Chelia menoleh pada Rama yang menekan tombol switch pada car stereo dan mengganti lagu Girls Like You--Maroon menjadi lantunan ayat suci saat memasuki kawasan perkuburan Tionghoa. Chelia tahu Rama sangat gentar melewati jalur alternatif tersebut, namun tetap saja berkeras menjemputnya. Padahal ada Riva yang pagi itu siap mengantar.

Rama berkutat dengan pikirannya sendiri. "Kira-kira makhluk astral di sini mengerti bahasa arab, nggak ya? Mana aku nggak dapat jimat orang Cina lagi!"

"Kenapa, Rama?" Chelia bertanya pada Rama yang menghentakkan kepala.

"Nggak apa-apa, Sweetheart," jawab Rama berusaha tersenyum.

"Besok-besok kalau Rean tidak sempat, aku diantar Kak Riva saja. Nggak apa-apa kok."

Rama menggeleng kuat. "Kak Riva itu sibuk, kasihan kalau kerjaannya terganggu."

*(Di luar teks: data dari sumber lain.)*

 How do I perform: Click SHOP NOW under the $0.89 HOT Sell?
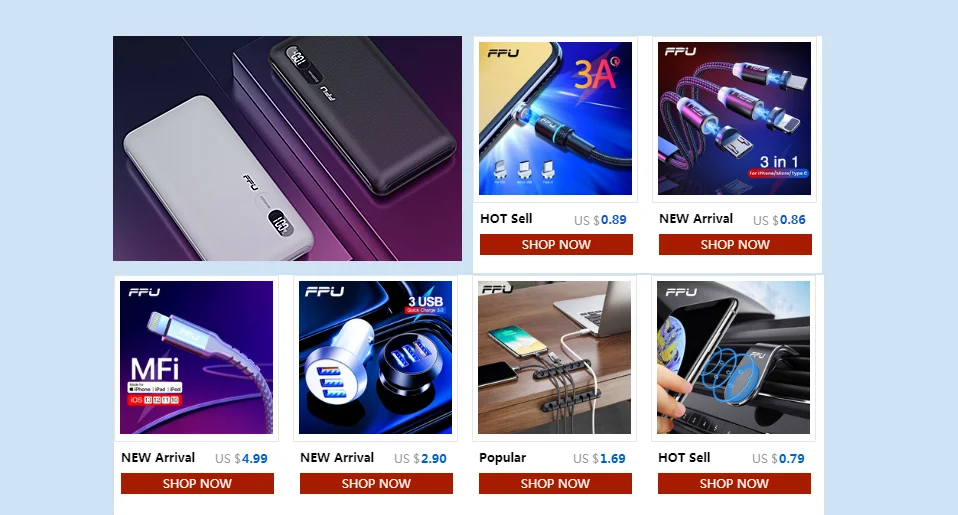[556, 244]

"Kalau begitu aku naik angkutan umum saja, pesan taksi online juga bisa."

"Tidak boleh. Tidak bisa. No way, Sweetheart. Selama masih ada aku, Edward, dan Rean, kamu tidak boleh bepergian diantar orang yang tidak dikenal. Bahaya! Nanti kamu diculik terus dijual ke pasar pelelangan organ tubuh!"

Chelia bergidik sendiri mendengarnya.

"Aku nggak bermaksud buat kamu takut, tapi di dunia ini nggak banyak orang yang bisa dipercaya." Rama berujar serius, matanya kemudian membulat melihat Chelia mengangkat sebuah sepatu di bawah kakinya.

"Ini ... punya siapa?" Chelia menilik sepatu sepatu yang familiar di ingatannya.

"Ah, itu ... sepatu yang aku pakai kemarin. Waktu main futsal aku ganti, ternyata ketinggalan di sini."